You can do better by keeping a list of the voters for each candidate, and only adjusting the vote contributions from voters for eliminated candidates, rather than recalculating the entire vote after each elimination. Adjusting the contributions for one voter takes time \(O(q)\), and a total of \(O(qn)\) adjustments need to be performed. (In the worst case, most voters will have most of their candidates eliminated.) So the total time is \(O(q^2n)\), already an improvement because we have traded a bigger parameter for a smaller one.

The algorithm that I have in mind improves on this by batching the adjustments, using bitvector sums:

- Make a list of the voters for each candidate, as above
- Represent each ballot by a bitvector
- Keep a count for each voter of how many candidates they have left on their ballot
- When a candidate is eliminated, go through their voters, subtract one from those voters’ counts, and group the affected voters by their remaining counts. In each group, apply the bitvector sum algorithm, giving a count, for each candidate, of the number of voters whose points should be redistributed to that candidate. Combine the number of candidates remaining per ballot with the count of votes for each candidate to adjust all the vote totals.

The total number of ballots affected by eliminations is \(O(qn)\), as before. Each affected ballot is included in a group of equal-count ballots. Each group uses a bitvector sum calculation that (if \(k\le b\)) takes time time proportional to the size of the group plus the number of candidates.
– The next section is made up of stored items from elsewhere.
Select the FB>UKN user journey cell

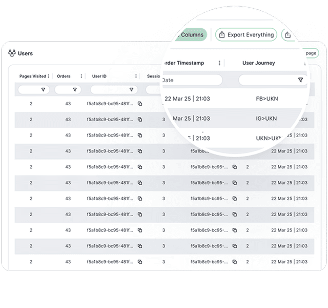point(267,99)
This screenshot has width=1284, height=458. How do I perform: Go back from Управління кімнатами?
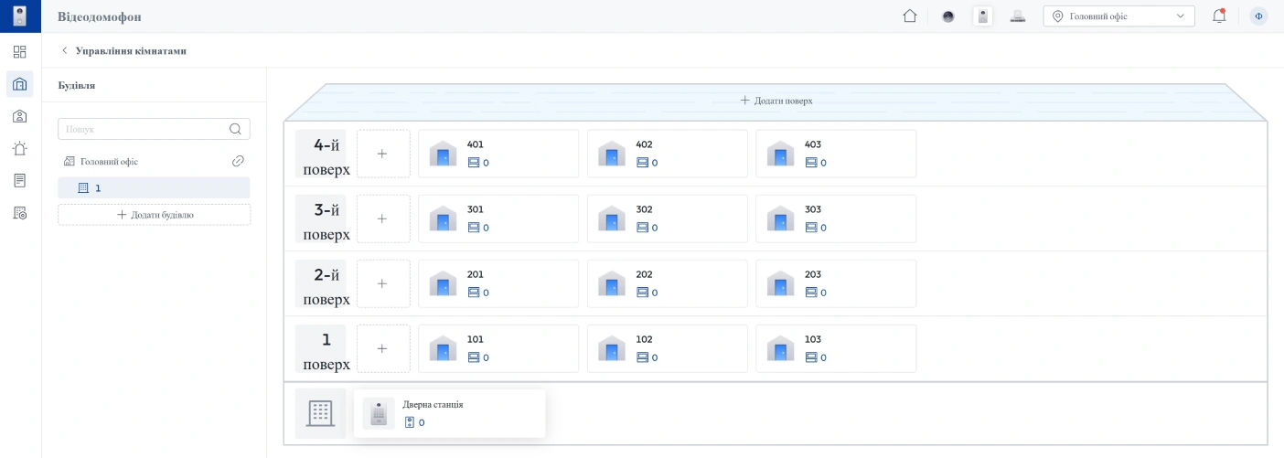pos(64,51)
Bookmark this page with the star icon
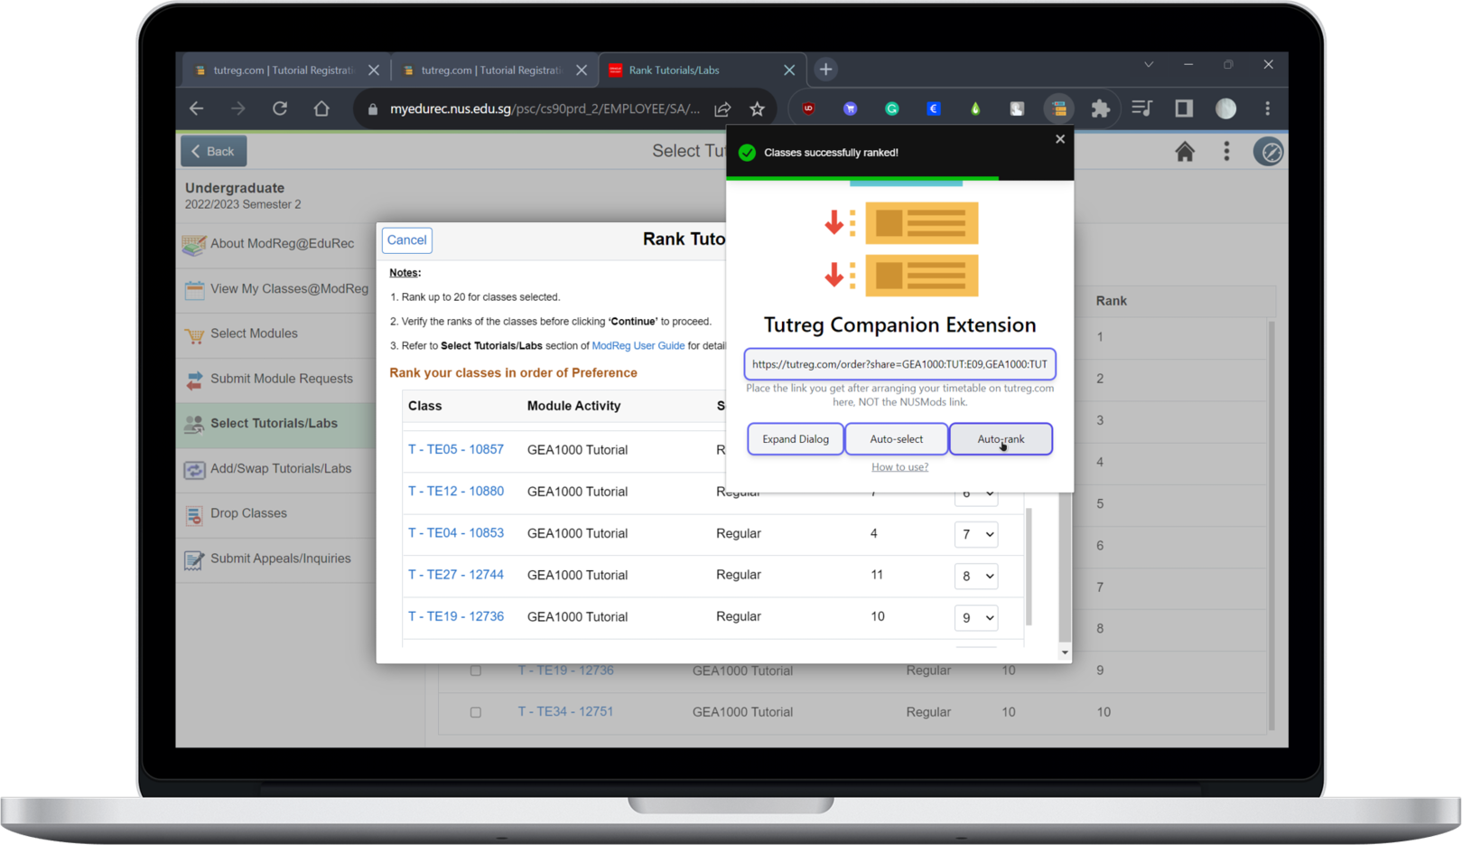Screen dimensions: 1462x845 coord(757,108)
There are a total of \(kq\) groups formed throughout the algorithm, \(q\) per candidate. Thus the time is proportional to the total size of all groups, \(O(qn)\), plus \(O(k)\) per group, or \(O(qk^2)\). giving total time is \(O(qn+qk^2)\). The \(qn\) term is unavoidable (it is the input size) and the \(qk^2\) term is probably better than the previous \(q^2n\). If \(k\) can be larger than \(b\), this time bound needs a little adjustment to account for the fact that the vector sums will no longer be linear in their number of vectors, giving total time \(O(qn\lceil k/b\rceil+qk^2)\). If \(k=O(b)\) and \(k^2=O(n)\), this is linear in the input size, unlike any of the non-bitvector-based algorithms.

If you have a really big word size you could also use packed vectors of more than one bit, and multiply each affected ballot by its adjustment amount, avoiding the need to group affected ballots by their numbers of remaining candidates. I don’t think the assumption of huge word size and fast multiplication makes as much sense as the assumption that \(k^2=O(n)\), though, so I haven’t analyzed that variation in any detail.

As for what algorithm the implementors of software for tallying votes in this system should use in practice: the simplest naive algorithm, because it’s least likely to be buggy and most likely to convince others of its correctness. All this theory is just theory. The actual parameters of the problem are such that anything will work quickly enough; speed is not the issue.